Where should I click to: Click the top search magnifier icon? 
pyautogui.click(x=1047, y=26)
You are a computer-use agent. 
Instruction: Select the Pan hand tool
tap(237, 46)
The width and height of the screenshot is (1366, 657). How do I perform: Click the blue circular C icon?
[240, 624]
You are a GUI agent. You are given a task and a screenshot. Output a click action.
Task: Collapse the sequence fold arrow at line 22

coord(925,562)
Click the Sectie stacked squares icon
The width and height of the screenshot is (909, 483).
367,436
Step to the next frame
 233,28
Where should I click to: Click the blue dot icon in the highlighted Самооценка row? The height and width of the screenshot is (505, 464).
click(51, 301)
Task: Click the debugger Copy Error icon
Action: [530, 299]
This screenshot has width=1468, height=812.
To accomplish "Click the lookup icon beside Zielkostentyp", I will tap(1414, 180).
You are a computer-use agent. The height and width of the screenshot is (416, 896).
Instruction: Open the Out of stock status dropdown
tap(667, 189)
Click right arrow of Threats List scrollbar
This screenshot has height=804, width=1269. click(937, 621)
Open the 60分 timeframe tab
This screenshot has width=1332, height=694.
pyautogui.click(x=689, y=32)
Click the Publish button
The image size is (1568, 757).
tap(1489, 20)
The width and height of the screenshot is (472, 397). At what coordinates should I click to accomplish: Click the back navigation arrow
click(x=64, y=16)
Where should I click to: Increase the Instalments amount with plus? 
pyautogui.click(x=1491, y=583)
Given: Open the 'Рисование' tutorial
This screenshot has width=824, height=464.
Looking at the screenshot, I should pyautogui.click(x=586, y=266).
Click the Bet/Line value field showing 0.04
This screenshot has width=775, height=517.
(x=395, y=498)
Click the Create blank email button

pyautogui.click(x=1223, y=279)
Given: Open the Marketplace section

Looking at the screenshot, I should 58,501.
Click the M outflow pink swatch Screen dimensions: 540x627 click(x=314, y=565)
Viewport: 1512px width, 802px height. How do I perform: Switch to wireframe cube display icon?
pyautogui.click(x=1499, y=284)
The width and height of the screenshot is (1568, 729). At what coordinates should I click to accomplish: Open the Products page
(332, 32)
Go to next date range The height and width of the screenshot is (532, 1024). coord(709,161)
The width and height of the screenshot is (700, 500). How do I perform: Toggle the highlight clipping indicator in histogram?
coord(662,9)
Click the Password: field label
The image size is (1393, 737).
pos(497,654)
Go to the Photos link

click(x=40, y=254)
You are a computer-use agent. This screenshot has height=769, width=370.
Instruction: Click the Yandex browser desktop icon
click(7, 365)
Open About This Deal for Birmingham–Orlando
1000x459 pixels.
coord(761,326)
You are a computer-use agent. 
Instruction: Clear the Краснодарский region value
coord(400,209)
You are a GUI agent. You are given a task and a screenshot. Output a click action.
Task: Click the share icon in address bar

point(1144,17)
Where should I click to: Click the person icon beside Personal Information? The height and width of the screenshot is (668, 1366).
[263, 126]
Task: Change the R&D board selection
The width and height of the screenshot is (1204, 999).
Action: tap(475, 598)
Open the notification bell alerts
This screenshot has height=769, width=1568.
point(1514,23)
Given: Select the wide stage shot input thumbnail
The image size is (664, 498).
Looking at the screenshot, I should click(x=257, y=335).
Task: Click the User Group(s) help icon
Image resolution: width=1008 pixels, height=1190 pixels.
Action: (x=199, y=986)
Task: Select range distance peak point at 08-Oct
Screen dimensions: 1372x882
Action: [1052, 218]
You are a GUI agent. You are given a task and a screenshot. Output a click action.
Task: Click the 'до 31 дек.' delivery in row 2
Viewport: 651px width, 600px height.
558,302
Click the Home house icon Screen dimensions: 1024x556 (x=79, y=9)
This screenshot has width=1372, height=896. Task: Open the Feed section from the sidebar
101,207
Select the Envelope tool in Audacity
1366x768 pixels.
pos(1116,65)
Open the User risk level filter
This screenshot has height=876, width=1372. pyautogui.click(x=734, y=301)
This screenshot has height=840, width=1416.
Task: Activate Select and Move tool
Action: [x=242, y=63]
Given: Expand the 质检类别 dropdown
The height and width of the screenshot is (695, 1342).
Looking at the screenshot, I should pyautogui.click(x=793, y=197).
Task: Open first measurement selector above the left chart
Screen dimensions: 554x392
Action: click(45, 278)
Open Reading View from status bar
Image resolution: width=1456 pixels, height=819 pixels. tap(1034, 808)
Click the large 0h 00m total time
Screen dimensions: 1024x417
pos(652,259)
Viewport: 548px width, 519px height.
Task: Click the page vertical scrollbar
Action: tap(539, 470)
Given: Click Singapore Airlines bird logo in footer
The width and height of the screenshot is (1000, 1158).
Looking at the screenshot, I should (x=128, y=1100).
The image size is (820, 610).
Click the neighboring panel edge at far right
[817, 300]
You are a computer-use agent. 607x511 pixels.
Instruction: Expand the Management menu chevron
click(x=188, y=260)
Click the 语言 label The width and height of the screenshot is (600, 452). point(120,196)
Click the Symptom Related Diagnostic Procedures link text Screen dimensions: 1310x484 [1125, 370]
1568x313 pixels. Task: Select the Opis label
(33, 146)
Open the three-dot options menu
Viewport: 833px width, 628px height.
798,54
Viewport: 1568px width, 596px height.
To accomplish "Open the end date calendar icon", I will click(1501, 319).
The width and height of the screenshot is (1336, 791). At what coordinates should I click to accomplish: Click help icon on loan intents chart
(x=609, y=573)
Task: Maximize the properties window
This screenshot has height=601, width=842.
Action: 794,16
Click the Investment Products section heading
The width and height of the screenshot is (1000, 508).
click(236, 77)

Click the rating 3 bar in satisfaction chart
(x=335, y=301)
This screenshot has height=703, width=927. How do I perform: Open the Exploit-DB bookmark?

■ Exercise aim ■
Copy every item above word for word, keeping each line unchanged and in its original order.

■ Response below ■
Where should I click to: Click the top search magnifier icon? 
pyautogui.click(x=1047, y=26)
You are a computer-use agent. 
Instruction: Select the Pan hand tool
tap(237, 46)
The width and height of the screenshot is (1366, 657). How do I perform: Click the blue circular C icon?
[240, 624]
You are a GUI agent. You are given a task and a screenshot. Output a click action.
Task: Collapse the sequence fold arrow at line 22

coord(925,562)
Click the Sectie stacked squares icon
The width and height of the screenshot is (909, 483).
367,436
Step to the next frame
 233,28
Where should I click to: Click the blue dot icon in the highlighted Самооценка row? The height and width of the screenshot is (505, 464).
click(51, 301)
Task: Click the debugger Copy Error icon
Action: [530, 299]
This screenshot has width=1468, height=812.
To accomplish "Click the lookup icon beside Zielkostentyp", I will tap(1414, 180).
You are a computer-use agent. The height and width of the screenshot is (416, 896).
Instruction: Open the Out of stock status dropdown
tap(667, 189)
Click right arrow of Threats List scrollbar
This screenshot has height=804, width=1269. click(937, 621)
Open the 60分 timeframe tab
This screenshot has width=1332, height=694.
pyautogui.click(x=689, y=32)
Click the Publish button
The image size is (1568, 757).
tap(1489, 20)
The width and height of the screenshot is (472, 397). At what coordinates should I click to accomplish: Click the back navigation arrow
click(x=64, y=16)
Where should I click to: Increase the Instalments amount with plus? 
pyautogui.click(x=1491, y=583)
Given: Open the 'Рисование' tutorial
This screenshot has width=824, height=464.
Looking at the screenshot, I should pyautogui.click(x=586, y=266).
Click the Bet/Line value field showing 0.04
This screenshot has width=775, height=517.
(x=395, y=498)
Click the Create blank email button

pyautogui.click(x=1223, y=279)
Given: Open the Marketplace section

Looking at the screenshot, I should 58,501.
Click the M outflow pink swatch Screen dimensions: 540x627 click(x=314, y=565)
Viewport: 1512px width, 802px height. How do I perform: Switch to wireframe cube display icon?
pyautogui.click(x=1499, y=284)
The width and height of the screenshot is (1568, 729). At what coordinates should I click to accomplish: Open the Products page
(332, 32)
Go to next date range The height and width of the screenshot is (532, 1024). coord(709,161)
The width and height of the screenshot is (700, 500). How do I perform: Toggle the highlight clipping indicator in histogram?
coord(662,9)
Click the Password: field label
The image size is (1393, 737).
pos(497,654)
Go to the Photos link

click(x=40, y=254)
You are a computer-use agent. This screenshot has height=769, width=370.
Instruction: Click the Yandex browser desktop icon
click(7, 365)
Open About This Deal for Birmingham–Orlando
1000x459 pixels.
coord(761,326)
You are a computer-use agent. 
Instruction: Clear the Краснодарский region value
coord(400,209)
You are a GUI agent. You are given a task and a screenshot. Output a click action.
Task: Click the share icon in address bar

point(1144,17)
Where should I click to: Click the person icon beside Personal Information? The height and width of the screenshot is (668, 1366).
[263, 126]
Task: Change the R&D board selection
The width and height of the screenshot is (1204, 999).
Action: tap(475, 598)
Open the notification bell alerts
This screenshot has height=769, width=1568.
point(1514,23)
Given: Select the wide stage shot input thumbnail
The image size is (664, 498).
Looking at the screenshot, I should click(x=257, y=335).
Task: Click the User Group(s) help icon
Image resolution: width=1008 pixels, height=1190 pixels.
Action: (x=199, y=986)
Task: Select range distance peak point at 08-Oct
Screen dimensions: 1372x882
Action: [1052, 218]
You are a GUI agent. You are given a task and a screenshot. Output a click action.
Task: Click the 'до 31 дек.' delivery in row 2
Viewport: 651px width, 600px height.
558,302
Click the Home house icon Screen dimensions: 1024x556 (x=79, y=9)
This screenshot has width=1372, height=896. Task: Open the Feed section from the sidebar
101,207
Select the Envelope tool in Audacity
1366x768 pixels.
pos(1116,65)
Open the User risk level filter
This screenshot has height=876, width=1372. pyautogui.click(x=734, y=301)
This screenshot has height=840, width=1416.
Task: Activate Select and Move tool
Action: [x=242, y=63]
Given: Expand the 质检类别 dropdown
The height and width of the screenshot is (695, 1342).
Looking at the screenshot, I should pyautogui.click(x=793, y=197).
Task: Open first measurement selector above the left chart
Screen dimensions: 554x392
Action: click(45, 278)
Open Reading View from status bar
Image resolution: width=1456 pixels, height=819 pixels. tap(1034, 808)
Click the large 0h 00m total time
Screen dimensions: 1024x417
pos(652,259)
Viewport: 548px width, 519px height.
Task: Click the page vertical scrollbar
Action: tap(539, 470)
Given: Click Singapore Airlines bird logo in footer
The width and height of the screenshot is (1000, 1158).
Looking at the screenshot, I should (x=128, y=1100).
The image size is (820, 610).
Click the neighboring panel edge at far right
[817, 300]
You are a computer-use agent. 607x511 pixels.
Instruction: Expand the Management menu chevron
click(x=188, y=260)
Click the 语言 label The width and height of the screenshot is (600, 452). point(120,196)
Click the Symptom Related Diagnostic Procedures link text Screen dimensions: 1310x484 [1125, 370]
1568x313 pixels. Task: Select the Opis label
(33, 146)
Open the three-dot options menu
Viewport: 833px width, 628px height.
798,54
Viewport: 1568px width, 596px height.
To accomplish "Open the end date calendar icon", I will click(1501, 319).
The width and height of the screenshot is (1336, 791). At what coordinates should I click to accomplish: Click help icon on loan intents chart
(x=609, y=573)
Task: Maximize the properties window
This screenshot has height=601, width=842.
Action: 794,16
Click the Investment Products section heading
The width and height of the screenshot is (1000, 508).
click(236, 77)

Click the rating 3 bar in satisfaction chart
(x=335, y=301)
This screenshot has height=703, width=927. How do I perform: Open the Exploit-DB bookmark?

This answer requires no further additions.